What needs to be done:
Only the lines from the one containing "You are a computer-use agent. The image" through the end of the entries should be repeated, exactly as they appear, first and last included.
◆ ◆ ◆
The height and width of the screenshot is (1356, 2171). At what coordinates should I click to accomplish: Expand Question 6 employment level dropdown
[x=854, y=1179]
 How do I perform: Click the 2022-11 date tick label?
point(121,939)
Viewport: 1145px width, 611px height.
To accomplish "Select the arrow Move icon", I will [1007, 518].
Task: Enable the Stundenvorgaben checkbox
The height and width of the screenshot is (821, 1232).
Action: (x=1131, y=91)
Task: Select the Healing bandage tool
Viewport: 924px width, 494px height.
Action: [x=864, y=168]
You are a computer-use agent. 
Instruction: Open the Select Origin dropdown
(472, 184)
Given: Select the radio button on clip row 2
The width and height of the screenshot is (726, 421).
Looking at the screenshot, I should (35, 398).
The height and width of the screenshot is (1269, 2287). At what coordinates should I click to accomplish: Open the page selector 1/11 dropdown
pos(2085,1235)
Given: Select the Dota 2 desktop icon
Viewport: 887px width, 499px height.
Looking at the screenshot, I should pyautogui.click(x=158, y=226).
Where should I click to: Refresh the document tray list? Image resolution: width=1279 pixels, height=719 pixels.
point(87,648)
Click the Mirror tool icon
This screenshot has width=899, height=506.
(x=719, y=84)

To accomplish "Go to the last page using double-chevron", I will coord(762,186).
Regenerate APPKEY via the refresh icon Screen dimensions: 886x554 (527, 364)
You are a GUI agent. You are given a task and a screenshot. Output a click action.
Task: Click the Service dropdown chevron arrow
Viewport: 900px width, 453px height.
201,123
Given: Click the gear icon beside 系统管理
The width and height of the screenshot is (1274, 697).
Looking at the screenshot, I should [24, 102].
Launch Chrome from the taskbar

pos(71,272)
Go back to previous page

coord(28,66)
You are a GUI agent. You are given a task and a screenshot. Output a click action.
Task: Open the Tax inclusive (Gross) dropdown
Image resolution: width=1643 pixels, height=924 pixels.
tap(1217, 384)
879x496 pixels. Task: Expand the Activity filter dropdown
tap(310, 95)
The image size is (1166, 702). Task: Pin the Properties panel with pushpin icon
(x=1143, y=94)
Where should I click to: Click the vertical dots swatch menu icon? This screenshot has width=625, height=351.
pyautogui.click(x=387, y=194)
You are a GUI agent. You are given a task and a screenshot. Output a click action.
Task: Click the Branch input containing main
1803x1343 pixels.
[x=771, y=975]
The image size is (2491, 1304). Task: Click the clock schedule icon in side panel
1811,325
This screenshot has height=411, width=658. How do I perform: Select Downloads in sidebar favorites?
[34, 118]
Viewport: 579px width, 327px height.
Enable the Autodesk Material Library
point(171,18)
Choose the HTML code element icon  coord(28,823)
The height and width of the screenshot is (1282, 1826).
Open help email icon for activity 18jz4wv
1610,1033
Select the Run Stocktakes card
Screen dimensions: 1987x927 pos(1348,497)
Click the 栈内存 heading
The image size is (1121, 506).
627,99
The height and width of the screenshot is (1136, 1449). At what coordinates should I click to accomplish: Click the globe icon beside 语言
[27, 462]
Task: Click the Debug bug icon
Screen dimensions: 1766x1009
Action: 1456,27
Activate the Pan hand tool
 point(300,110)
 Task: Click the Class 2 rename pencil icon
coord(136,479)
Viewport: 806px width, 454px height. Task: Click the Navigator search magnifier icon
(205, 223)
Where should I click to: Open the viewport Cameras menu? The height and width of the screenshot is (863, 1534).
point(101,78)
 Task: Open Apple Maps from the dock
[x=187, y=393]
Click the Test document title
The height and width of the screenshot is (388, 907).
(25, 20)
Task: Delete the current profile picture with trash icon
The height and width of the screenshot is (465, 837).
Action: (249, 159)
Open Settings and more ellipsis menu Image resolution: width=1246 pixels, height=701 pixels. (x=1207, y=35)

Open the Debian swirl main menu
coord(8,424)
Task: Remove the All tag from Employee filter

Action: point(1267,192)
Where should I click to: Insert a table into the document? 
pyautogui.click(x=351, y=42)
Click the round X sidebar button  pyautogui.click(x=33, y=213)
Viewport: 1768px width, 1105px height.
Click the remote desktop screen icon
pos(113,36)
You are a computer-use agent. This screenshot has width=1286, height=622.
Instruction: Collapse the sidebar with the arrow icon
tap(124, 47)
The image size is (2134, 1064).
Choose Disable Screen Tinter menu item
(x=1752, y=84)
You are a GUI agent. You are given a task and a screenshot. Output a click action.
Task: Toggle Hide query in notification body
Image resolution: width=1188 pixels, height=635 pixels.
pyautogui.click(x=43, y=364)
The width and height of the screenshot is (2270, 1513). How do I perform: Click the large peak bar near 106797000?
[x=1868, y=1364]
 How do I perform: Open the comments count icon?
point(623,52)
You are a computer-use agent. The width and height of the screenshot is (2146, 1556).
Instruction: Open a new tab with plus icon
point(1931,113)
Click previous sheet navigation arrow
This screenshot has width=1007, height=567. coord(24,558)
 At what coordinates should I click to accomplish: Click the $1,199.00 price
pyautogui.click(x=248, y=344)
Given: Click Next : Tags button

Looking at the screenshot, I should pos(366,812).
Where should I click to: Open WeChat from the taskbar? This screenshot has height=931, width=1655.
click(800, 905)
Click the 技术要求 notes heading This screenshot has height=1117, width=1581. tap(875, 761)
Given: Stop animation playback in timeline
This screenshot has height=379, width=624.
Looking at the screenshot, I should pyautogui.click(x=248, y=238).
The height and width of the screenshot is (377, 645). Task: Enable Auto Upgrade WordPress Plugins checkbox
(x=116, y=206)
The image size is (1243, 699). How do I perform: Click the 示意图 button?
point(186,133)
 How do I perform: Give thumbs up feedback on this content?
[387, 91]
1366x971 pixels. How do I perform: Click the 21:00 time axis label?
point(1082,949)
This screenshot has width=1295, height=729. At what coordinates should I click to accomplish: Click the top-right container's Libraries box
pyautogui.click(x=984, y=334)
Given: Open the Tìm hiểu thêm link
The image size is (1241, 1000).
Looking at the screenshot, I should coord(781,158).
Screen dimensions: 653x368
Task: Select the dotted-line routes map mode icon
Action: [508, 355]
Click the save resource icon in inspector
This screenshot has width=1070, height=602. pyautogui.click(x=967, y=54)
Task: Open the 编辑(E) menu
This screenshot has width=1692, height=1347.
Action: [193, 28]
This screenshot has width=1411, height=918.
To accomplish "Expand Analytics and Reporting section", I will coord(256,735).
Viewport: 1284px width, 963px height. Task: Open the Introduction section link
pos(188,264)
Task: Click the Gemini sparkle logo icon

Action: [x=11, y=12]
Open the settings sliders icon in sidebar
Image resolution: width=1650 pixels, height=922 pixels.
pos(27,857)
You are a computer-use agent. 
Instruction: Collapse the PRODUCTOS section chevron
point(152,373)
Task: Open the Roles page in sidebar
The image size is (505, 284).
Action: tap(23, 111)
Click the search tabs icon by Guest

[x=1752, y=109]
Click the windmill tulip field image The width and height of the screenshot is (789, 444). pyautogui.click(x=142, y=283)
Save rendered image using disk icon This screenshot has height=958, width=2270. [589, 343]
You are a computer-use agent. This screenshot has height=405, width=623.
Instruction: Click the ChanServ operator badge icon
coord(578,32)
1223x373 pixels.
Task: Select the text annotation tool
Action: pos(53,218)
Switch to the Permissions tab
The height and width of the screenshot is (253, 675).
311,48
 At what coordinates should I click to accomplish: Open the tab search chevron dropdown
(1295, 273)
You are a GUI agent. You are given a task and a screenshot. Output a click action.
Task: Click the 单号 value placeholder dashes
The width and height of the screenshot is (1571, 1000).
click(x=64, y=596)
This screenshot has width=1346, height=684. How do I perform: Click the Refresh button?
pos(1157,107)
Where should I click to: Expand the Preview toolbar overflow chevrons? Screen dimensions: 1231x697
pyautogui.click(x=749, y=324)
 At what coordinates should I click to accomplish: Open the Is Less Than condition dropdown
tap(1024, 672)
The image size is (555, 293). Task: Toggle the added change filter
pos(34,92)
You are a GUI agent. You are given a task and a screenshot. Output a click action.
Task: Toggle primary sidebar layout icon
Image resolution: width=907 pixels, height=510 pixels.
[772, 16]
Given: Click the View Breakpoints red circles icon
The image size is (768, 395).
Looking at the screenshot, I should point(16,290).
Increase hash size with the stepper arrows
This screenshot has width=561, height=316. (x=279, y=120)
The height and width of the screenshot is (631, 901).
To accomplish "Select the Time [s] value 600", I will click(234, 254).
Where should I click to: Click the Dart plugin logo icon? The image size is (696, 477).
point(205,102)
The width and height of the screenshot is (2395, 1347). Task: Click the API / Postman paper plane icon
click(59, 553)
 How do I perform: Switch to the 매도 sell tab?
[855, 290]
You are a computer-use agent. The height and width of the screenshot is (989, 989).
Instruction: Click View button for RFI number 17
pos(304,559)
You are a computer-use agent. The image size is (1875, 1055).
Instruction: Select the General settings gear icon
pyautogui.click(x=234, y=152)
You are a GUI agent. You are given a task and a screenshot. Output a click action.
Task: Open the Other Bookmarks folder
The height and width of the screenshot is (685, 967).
◆ ◆ ◆
Result for this task:
You are a computer-use agent. The image size is (1875, 1055).
Instruction: Select the General settings gear icon
pyautogui.click(x=234, y=152)
You are a GUI agent. You are given a task and a screenshot. Output a click action.
Task: Open the Other Bookmarks folder
The height and width of the screenshot is (685, 967).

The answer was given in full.